* **Given problem 1**
In the passage about expecting a baby, on what date is the baby due?
* **Given problem 2**
Reproduce the passage about expecting a baby, starting at "Me? Well, apparently" and going up to and including "I can't wait.".

* **Page extract**
☆ ☆ ☆ ☆ ☆ ☆ ☆
The technicalities; 20 weeks gone, due 22nd April, Sex: unknown (we both thought we'd spotted some boy-like elements on the scan, but it turns out it's the umbilical cord - like a bad joke, but true). We've had 2 scans and everything is going dandy. Emma's in excellent shape. She's developed a multi-dimensional sense of smell and sleeps a lot. But she hasn't been sick. There's already a wardrobe full of maternity wear from Isabella Oliver and La Redoute, not that any of it is needed at the moment. Her initial concerns that she'd lose her shape have been replaced with the realisation it offers a whole new set of shopping opportunities.

Me? Well, apparently I'm instantly more attractive to woman, my evident virility releases chemicals that make me a more appealing catch. Apparently, I'm more likely to spread my seed (done it once, can do it again, see?). The truth is more prosaic, we're hurrying along a few outstanding jobs, we're getting a bigger car, we've got a baby bank account. And then we wait; we wait for the baby to grow. I go to football, we've got tickets for Depeche Mode 2 weeks before the due date, we carry on doing what we're doing. To quote my dad; "You need to be ready because nothing can prepare you". And nothing can, so I won't be ready, I'll just be there waiting for it to leap on me. I can't wait.
☆ ☆ ☆ ☆ ☆ ☆ ☆
* **Raw data**
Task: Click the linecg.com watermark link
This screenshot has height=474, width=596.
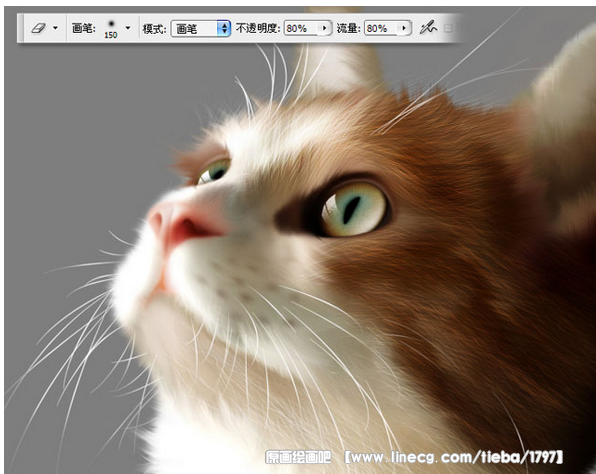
☆ ☆ ☆ ☆ ☆ ☆ ☆
* **Result 1**
22nd April

* **Result 2**
Me? Well, apparently I'm instantly more attractive to woman, my evident virility releases chemicals that make me a more appealing catch. Apparently, I'm more likely to spread my seed (done it once, can do it again, see?). The truth is more prosaic, we're hurrying along a few outstanding jobs, we're getting a bigger car, we've got a baby bank account. And then we wait; we wait for the baby to grow. I go to football, we've got tickets for Depeche Mode 2 weeks before the due date, we carry on doing what we're doing. To quote my dad; "You need to be ready because nothing can prepare you". And nothing can, so I won't be ready, I'll just be there waiting for it to leap on me. I can't wait.